EXTRACTED TEXT.
━━━━━━━━━━━━━━━━
High Strangeness: When Worlds Collide

Thursday, May 7, 2015

When Worlds Collide

Ready for a break from the silly and dispiriting aftermath of the "BeWitness" unveiling of the "Roswell Slides"? I thought so. I am too.

That's why today I'm going to present a fun look back at a very unusual moment in UFO history... 

It took place on April 7, 1952, and it affected the entire country. "It" was the publication of the first article about UFOs to appear in a mainstream, mass-market national periodical, and the first to take the phenomenon seriously.

The periodical was the mighty LIFE Magazine, which, in 1952, dominated newsstands and water cooler conversations in America like no other magazine. When LIFE spoke, the whole country listened. And when LIFE spoke about flying saucers, then flying saucers really meant something.

In the opening paragraph of the story, entitled "Have We Visitors From Space," writers H. B. Darrach Jr. and Robert Ginna make their intentions clear:

“For four years the U.S. public has wondered, worried or smirked over the strange and insistent tales of eerie objects streaking across American skies. Generally the tales have provoked only chills or titters, only rarely, reflection or analysis.”
The story, which bravely delved into the 34 UFO cases that at that time remained unexplained by the Air Force's Project Blue Book, made waves because it actually promoted "reflection and analysis" in considering the UFO phenomenon. But if it wasn't for a strange twist of fate, the article might have gone completely unnoticed by the American public...
━━━━━━━━━━━━━━━━
EXCERPTED RECORDS.
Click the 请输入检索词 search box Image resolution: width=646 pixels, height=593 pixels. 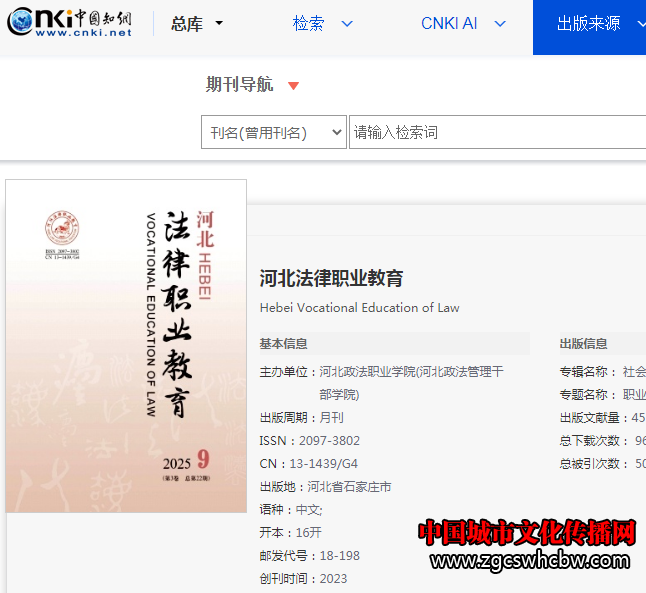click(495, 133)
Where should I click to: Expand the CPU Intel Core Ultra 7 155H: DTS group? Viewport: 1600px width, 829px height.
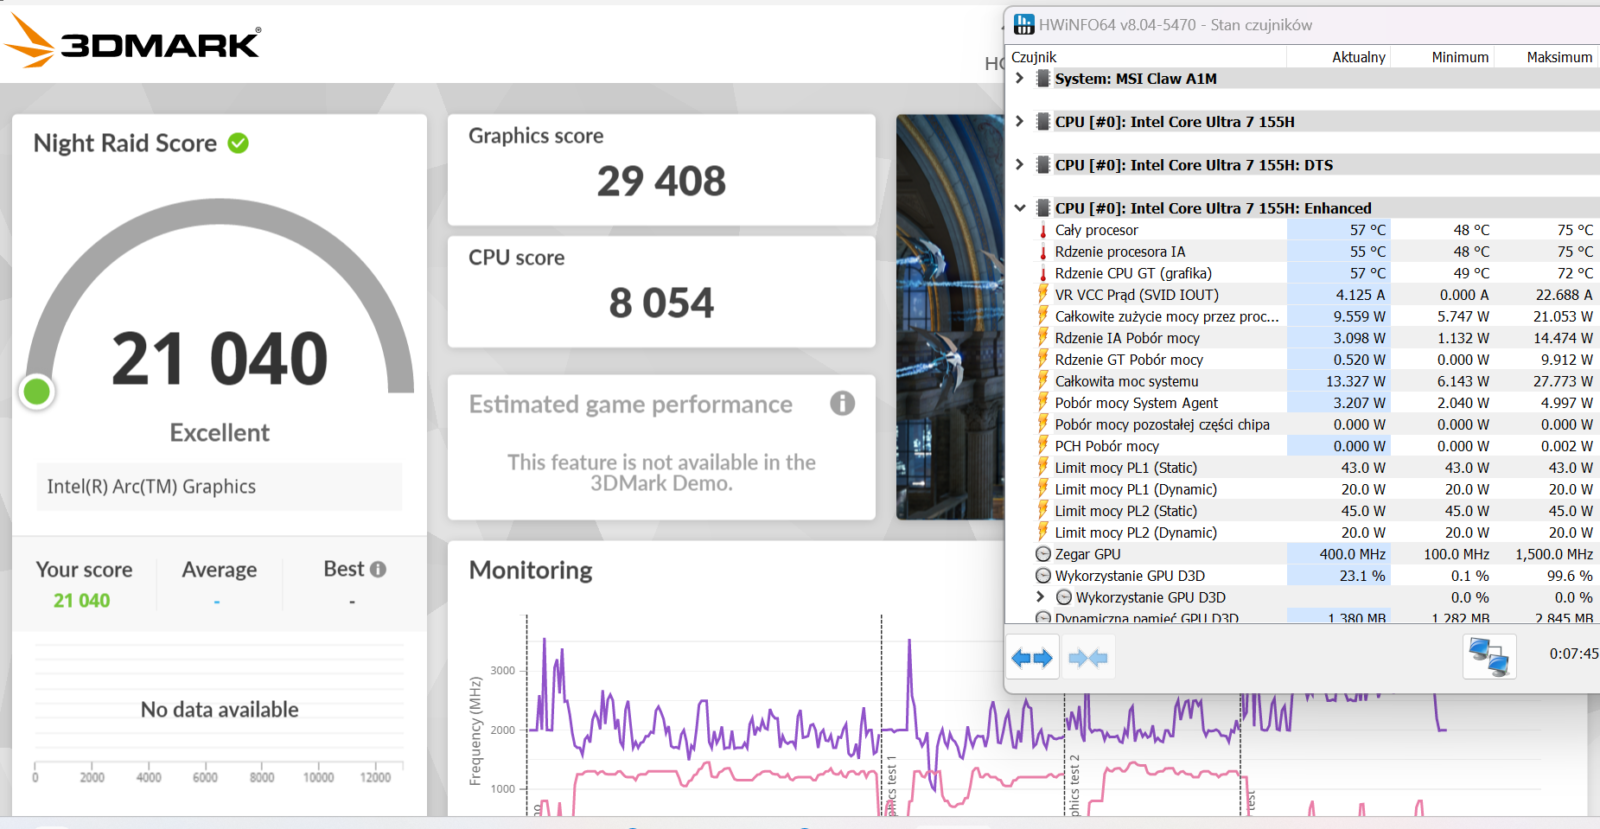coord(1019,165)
━━━━━━━━━━━━━━━━
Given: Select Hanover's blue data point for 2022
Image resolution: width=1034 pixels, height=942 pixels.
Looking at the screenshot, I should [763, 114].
━━━━━━━━━━━━━━━━
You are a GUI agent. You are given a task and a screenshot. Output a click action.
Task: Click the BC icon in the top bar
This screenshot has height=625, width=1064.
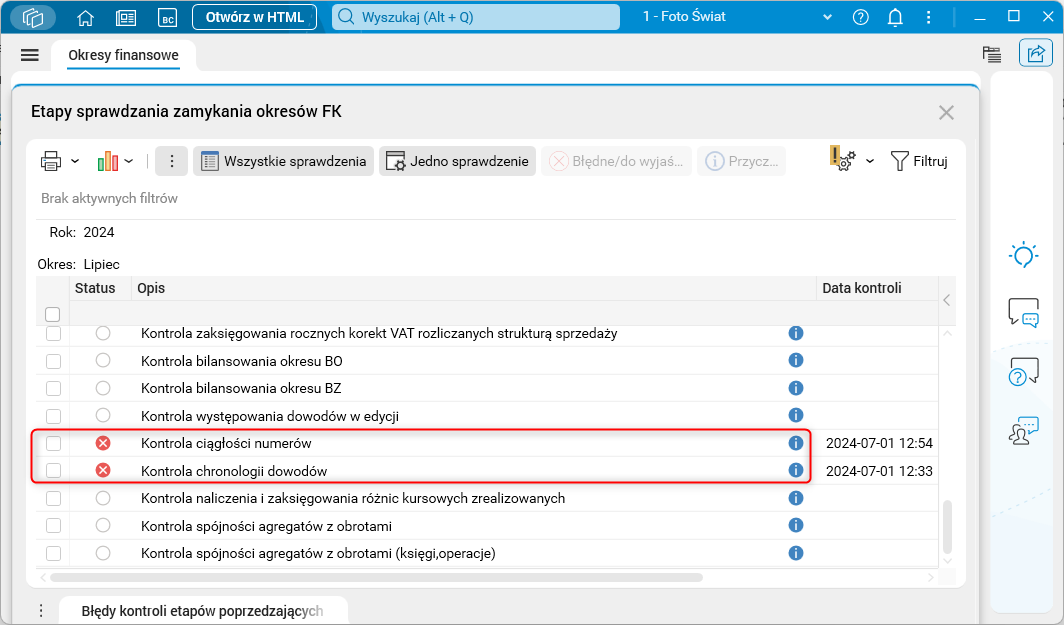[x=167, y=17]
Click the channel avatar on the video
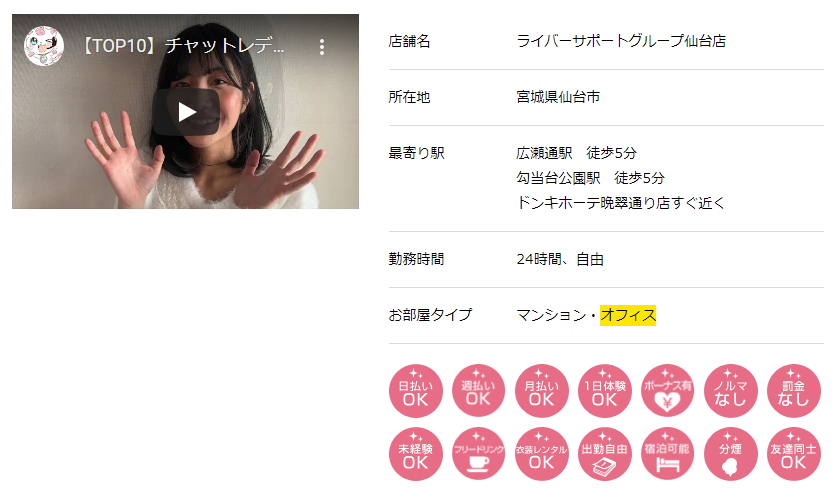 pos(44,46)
━━━━━━━━━━━━━━━━
TASK LIST.
a - According to the blog post about LIFE Magazine's 1952 UFO article, how many UFO cases still unexplained by Project Blue Book did the story examine?
b - Write the next few paragraphs of the blog post about LIFE Magazine's 1952 UFO article, picking up after its final sentence.

EXPECTED RESULTS.
a - 34

b -
The article, you see, had the stupendous good fortune to be published in the April 7, 1952 issue of LIFE bearing a 3/4-bleed photo of the beckoning face and bare shoulders of Marilyn Monroe on its cover. In the first of six appearances the screen beauty would make on the cover of the magazine before her death, only two headlines appear alongside her image: one, quite understandably, reads “Marilyn Monroe, the Talk of Hollywood,” while the other, hovering in space above Monroe’s left shoulder, says “There is a Case For Interplanetary Saucers.” 

Today, LIFE’s website proudly describes the cover as “(W)hat might be the most incongruous clash of word-and-image ever to appear on the cover of LIFE—or on the cover of any magazine, for that matter.” It's hard not to agree.

Never in my wildest dreams would I have imagined directing anyone's gaze above Marilyn Monroe's shoulder... It's a weird world, isn't it?